Mi Casa Verde CTO and founder Aaron Bergen responded to Trustwave’s claims in an email to Security Ledger, saying, “This is by design because Vera has a lot of power users that do all sorts of advanced things and want to have root access.”
Crowley remains unconvinced. “If the ability to have full control without a username and password is a feature, then that completely collides with the feature of having a username and password,” Crowley says. “You can’t have one feature that makes the other completely useless.”
Insteon Hub

Insteon Hub

The VeraLite isn’t the only smart hub that showed security flaws, according to the researchers. Trustwave SpiderLabs’ David Bryan owned an Insteon SmartLink to control his lights, and the device had a username and password in place to authenticate it. But when the company released its cloud-based hub device, Bryan was confused when he couldn’t find any kind of authentication methods in place to use and configure the system. He sent a message to Insteon’s tech service, and they were unsurprised.

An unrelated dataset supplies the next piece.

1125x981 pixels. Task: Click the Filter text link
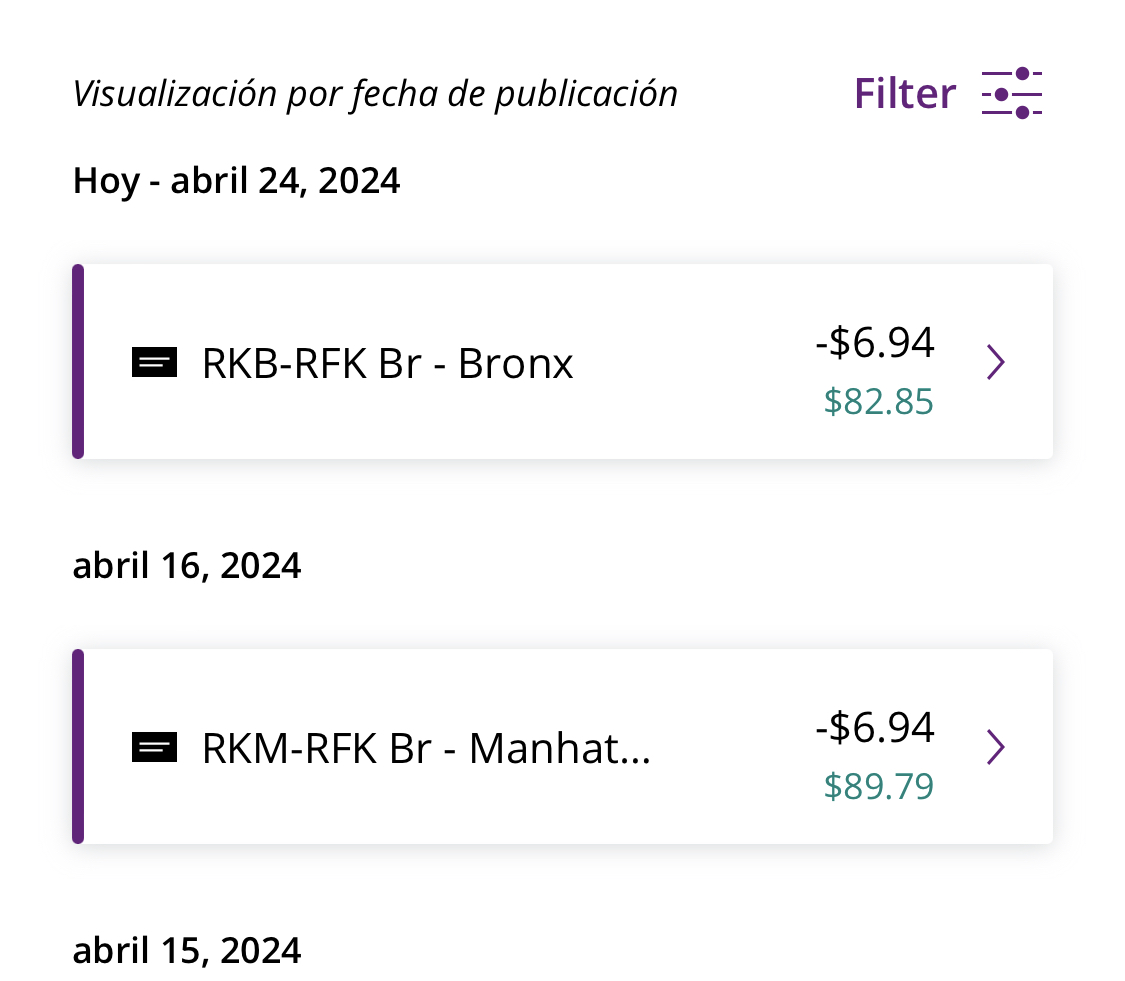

“They said, ‘Oh, you don’t have to worry about that. We have a cloud interface that protects it all,'” Bryan says.
After the response, Bryan ran a test and was able to connect directly to the hub on an unencrypted channel with zero authentication in a matter of minutes, meaning anyone could make requests to the device. The company has since released a fix that adds user authentication.
Both Crowley and Bryan believe that there are fundamental flaws in home-connection systems at the places where gateways meet the outside world. Without a secure local connection and knowledge of the security holes in a given smart home hub — including lack of user authentication or security on the cloud server network — there’s a risk of outside tampering.
Hackers will always find ways to disable or take advantage of technology, but Crowley and Bryan says it is up to the companies to make that as difficult as possible by installing the most best security available, including stringent password authentication on all available layers, even the ones the average user can’t see and won’t think about.